Nos vies valent plus que leurs profits

Palestine

À Gaza, la guerre ne fait que s’amplifier, avec plus de 17 700 morts déjà. Si les grandes puissances ont pris le parti de l’État d’Israël et de sa guerre contre un peuple, un peu partout sur la planète, la solidarité avec les Palestiniens continue à s’exprimer, notamment dans la rue. À Paris, la manifestation de samedi a compté avec la présence du collectif « Soignantes pour Gaza », qui manifeste depuis plusieurs semaines son indignation face à cette guerre où les hôpitaux sont aussi pris pour cibles.

La guerre ne s’arrête pas, notre mobilisation doit continuer, soyons nombreuses et nombreux aux prochaines manifestations.

Nasser Abou Baker, le président du syndicat des journalistes palestiniens, a participé à la Bourse du travail de Paris, à un meeting intitulé : Guerre de Gaza : journalistes tués, l’information continue. Il était organisé par une large intersyndicale de journalistes (SNJ, SNJ-CGT, FO, CFDT) et par la Fédération internationale des journalistes. On a appris que depuis le 7 octobre au moins 75 journalistes avaient été tués au cours de plus de 200 attaques, dont certaines menées spécifiquement contre eux. Certains avaient même reçus des menaces de mort sur leur portable avant même d’être abattus du fait de leur métier. En plus des Gazaouis, c’est aussi l’information qu’on assassine chaque jour.

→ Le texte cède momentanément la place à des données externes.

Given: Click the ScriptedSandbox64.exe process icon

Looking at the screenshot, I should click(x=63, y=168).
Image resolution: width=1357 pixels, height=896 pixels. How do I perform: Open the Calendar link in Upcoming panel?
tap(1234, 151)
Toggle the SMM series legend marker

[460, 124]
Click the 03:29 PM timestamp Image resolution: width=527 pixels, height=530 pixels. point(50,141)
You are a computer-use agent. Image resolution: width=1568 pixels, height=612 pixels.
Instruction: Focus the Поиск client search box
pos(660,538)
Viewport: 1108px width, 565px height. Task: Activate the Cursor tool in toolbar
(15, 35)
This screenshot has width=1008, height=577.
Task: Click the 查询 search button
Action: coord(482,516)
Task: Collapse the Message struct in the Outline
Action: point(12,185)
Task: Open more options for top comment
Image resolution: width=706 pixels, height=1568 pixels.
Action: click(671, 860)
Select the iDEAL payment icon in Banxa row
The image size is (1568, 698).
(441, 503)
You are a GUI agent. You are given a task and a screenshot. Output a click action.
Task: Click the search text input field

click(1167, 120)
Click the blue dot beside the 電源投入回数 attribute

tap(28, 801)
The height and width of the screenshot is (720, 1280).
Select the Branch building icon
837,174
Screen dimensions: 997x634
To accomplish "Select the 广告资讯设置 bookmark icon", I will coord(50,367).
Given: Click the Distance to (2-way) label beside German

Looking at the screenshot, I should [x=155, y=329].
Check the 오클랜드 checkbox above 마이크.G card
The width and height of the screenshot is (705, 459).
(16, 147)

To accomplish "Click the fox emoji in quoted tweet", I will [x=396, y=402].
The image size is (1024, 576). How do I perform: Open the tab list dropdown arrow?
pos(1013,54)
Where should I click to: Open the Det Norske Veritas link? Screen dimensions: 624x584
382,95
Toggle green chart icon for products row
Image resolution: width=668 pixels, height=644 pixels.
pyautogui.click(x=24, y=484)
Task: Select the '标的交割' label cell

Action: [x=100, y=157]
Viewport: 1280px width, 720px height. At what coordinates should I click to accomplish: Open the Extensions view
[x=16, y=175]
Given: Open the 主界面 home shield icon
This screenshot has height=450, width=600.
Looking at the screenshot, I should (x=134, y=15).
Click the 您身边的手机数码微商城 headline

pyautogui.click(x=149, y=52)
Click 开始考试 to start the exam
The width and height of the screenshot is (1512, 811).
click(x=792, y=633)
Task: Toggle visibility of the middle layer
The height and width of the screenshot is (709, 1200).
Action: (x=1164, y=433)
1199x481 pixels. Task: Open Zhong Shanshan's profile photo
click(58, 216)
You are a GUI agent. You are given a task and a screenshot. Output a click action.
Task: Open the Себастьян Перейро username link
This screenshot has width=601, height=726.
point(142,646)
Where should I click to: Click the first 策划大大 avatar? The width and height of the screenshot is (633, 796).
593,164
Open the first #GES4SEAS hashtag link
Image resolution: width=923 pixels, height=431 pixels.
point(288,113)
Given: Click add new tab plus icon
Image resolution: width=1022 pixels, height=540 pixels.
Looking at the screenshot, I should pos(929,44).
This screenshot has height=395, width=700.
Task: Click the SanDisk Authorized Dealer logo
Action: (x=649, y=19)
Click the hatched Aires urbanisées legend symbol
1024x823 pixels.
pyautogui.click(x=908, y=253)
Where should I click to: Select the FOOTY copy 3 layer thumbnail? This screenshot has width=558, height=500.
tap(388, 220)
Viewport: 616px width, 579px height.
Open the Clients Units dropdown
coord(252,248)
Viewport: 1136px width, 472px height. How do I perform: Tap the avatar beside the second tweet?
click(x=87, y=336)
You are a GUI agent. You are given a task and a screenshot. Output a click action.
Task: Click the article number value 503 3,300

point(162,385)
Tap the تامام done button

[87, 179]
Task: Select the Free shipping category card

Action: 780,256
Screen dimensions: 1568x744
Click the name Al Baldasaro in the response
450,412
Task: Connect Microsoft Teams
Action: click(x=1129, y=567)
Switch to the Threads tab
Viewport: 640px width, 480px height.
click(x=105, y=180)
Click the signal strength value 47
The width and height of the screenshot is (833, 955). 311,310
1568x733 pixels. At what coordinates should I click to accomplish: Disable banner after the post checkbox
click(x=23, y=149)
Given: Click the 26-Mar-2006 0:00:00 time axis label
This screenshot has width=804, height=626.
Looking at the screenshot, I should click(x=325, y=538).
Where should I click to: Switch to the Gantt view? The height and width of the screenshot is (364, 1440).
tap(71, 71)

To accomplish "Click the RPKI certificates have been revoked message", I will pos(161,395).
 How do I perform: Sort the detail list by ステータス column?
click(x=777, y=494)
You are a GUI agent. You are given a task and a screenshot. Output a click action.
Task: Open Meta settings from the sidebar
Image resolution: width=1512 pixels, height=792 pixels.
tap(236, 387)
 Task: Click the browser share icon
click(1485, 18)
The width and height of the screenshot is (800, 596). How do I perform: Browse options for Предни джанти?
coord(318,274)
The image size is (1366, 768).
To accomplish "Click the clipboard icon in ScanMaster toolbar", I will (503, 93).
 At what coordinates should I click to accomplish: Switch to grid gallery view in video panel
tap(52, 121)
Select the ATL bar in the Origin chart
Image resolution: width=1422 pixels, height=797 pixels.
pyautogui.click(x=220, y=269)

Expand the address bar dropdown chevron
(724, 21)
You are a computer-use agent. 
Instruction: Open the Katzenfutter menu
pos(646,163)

Les États-Unis se sont opposés à une résolution du Conseil de sécurité des Nations unies qui réclamait un cessez-le-feu dans la bande de Gaza. Ce projet de résolution, soutenu par près de 100 pays, exigeait « un cessez le feu immédiat », la libération des otages et un accès facilité de l’aide humanitaire. Le projet de résolution, qui a recueilli treize voix pour, une contre (États-Unis) et une abstention (Royaume-Uni), avait été préparé par les Émirats arabes unis après l’invocation par António Guterres de l’article 99 de la Charte des Nations unies, qui permet au secrétaire général d’attirer l’attention du Conseil sur un dossier qui « pourrait mettre en danger le maintien de la paix et de la sécurité internationales ». Cela dit, même si la résolution avait été adoptée, rien ne dit qu’elle aurait empêché Israël de continuer sa sale guerre. Ce ne serait pas la première fois (ni la dernière) que l’État sioniste ne tiendrait aucun compte des résolutions onusiennes. Mais Washington ne veut pas provoquer la moindre contrariété de l’État hébreu, son principal allié dans la région. Depuis 1970, sur 39 résolutions sur le dossier israélo-palestinien présentées au Conseil de sécurité, 35 ont été rejetées du fait, entre autres, du veto américain.